Many tutorials and blogs have been published on how to parse HTML and gather information from the web with python but only a few have been able to walk you through the process from scratch to building a massive web crawling infrastructure. The intention of this book is to guide beginners on extracting text from the web using the best tools available in python.

Whether you are building your own search engine or just scraping the web for products from multiple shopping websites, it is important to learn the caveats of your infrastructure. This book will teach you about how to create analytics, monitor your environment and scale your scraping infrastructure steadily.

Who is this book for

This book for anyone who has a basic understanding of python and wants to get started with web scraping.

This book is also for someone who is not familiar with the python Scrapy framework and would like to expand their knowledge on the topic.

Chapters

An overview of what to expect from the book, this is not the complete list but I am beginning to think of topics in these direction. Would love to know your thoughts and comments.

1. Python and Web Scraping

An introduction to python and some concepts that will be useful as you progress through the book. I know it sounds like just another book that doesn’t jump into the guts of it but I promise I’ll only cover some basics to get started.

2. Learning xpath and css extraction

Screen scraping is all about css and xpath selectors. You need some refreshers on how to pull up that browser debug tool or the web console. This chapter will walk you through fetching data from a web page.

3. Beautifulsoup and Python Requests/urllib

Webscraping with python means you need to learn to work with the urllib, requests, lxml and Beautifulsoup libraries. Setting up your session and cookies to maintain state across requests will teach you to navigate a website without logging in each time.

4. Parsing the DOM and working with databases

A short chapter on how to iterate through your DOM objects and interact with databases. The more data you gather, the more you will want to structure your data initially. In the chapter you’ll learn to design your schema to hold and retrieve data.

5. Introduction to Scrapy

The open source framework for every python developer. Though async and await can help you design the moving parts for your own web crawling infrastructure, Scrapy was built on the shoulders of giants who work with web scraping day to day.

6. Scrapy Pipelines and Extensions

With the wonderful world of Scrapy comes a ecosystem of tools that are pluggable. Learn to build your own pipelines and extension for cleansing your data, validating and logging.

7. Scrapy Core API

In this chapter we will walk through the core architecture of the Scrapy framework. If you were to know the guts of a system you work with you will be skilled to make modifications as need be.

8. Scrapy Splash and other headless browsers

Not all data can be scraped by screen scraping. For DOM that is generated using javascript, you need a headless browser to parse it. Most headless browsers that you might have come across in the python use the selenium web driver to interact with them. Little do you know that the splash headless browser built specifically for Scrapy is highly configurable and programmable with your existing Scrapy spiders.
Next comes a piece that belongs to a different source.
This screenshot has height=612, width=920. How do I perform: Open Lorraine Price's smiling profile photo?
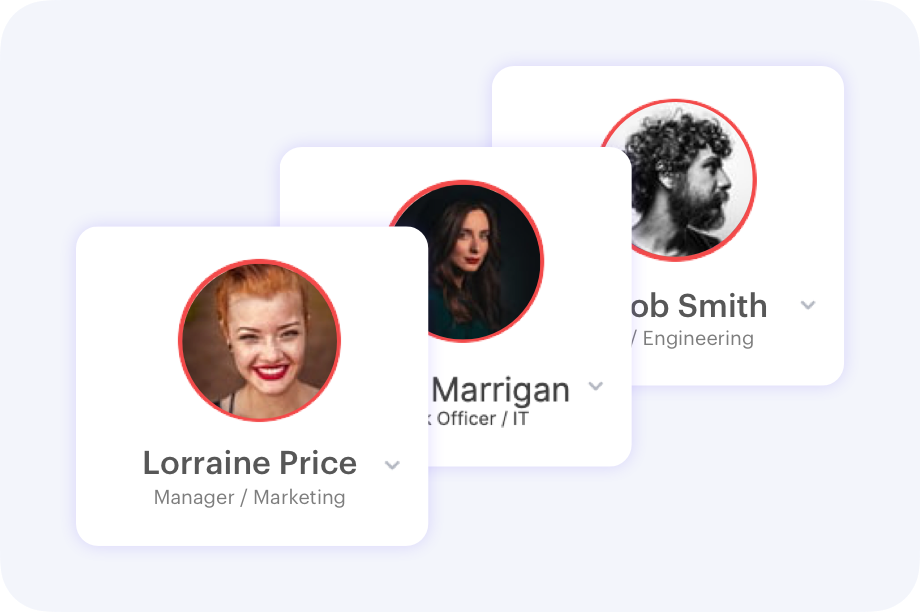click(259, 340)
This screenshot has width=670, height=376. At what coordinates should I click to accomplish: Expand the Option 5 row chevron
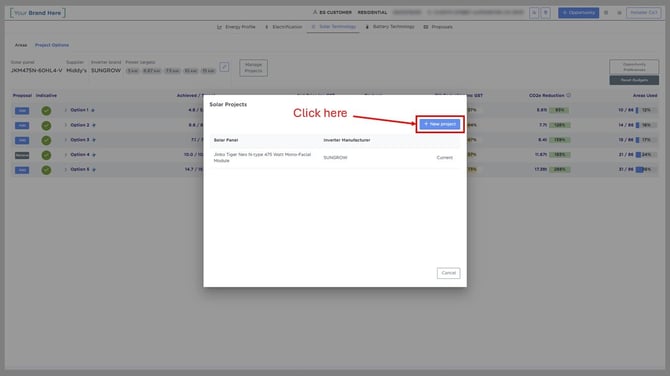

9. scrapyd and scrapinghub.com and DIY REST API

Once you have written your scrapy spiders you will need to learn to configure them to run. You could very well use crontabs to run them periodically but as the infrastructure grows, you will need to maintain them more efficiently. scrapyd or Scrapy daemon is one of the ways you can deploy your spiders.
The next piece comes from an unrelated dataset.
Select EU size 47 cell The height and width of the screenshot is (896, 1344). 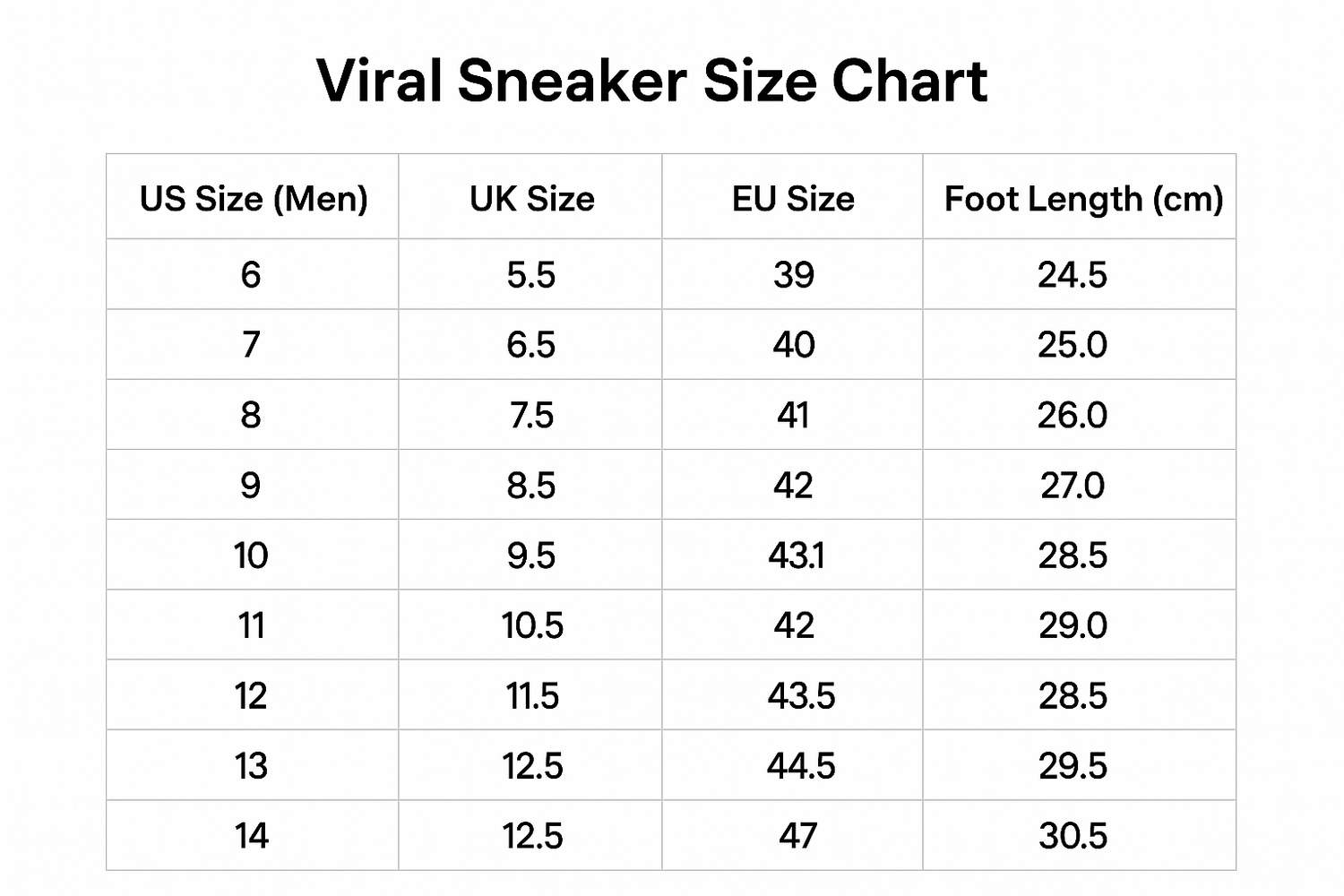pyautogui.click(x=797, y=836)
10. Scrapy logs and analytics

Each of your scrapy spiders run have statistics generated after each run. You can use these stats to build a analytics dashboard. We will focus on analyzing this data with elasticsearch and kibana.

11. Crawling Responsibly

When writing a web crawler you are hitting someone else’s resource that can affect them. You have to comply with their robots.txt files and mark your User Agent strings appropriately.

12. Scrapy Near Real-time and cluster

From building your API for running Scrapy spiders to deploying a cluster that shares a queue of requests among each other. You will learn to build a cluster that can be deployed with docker containers.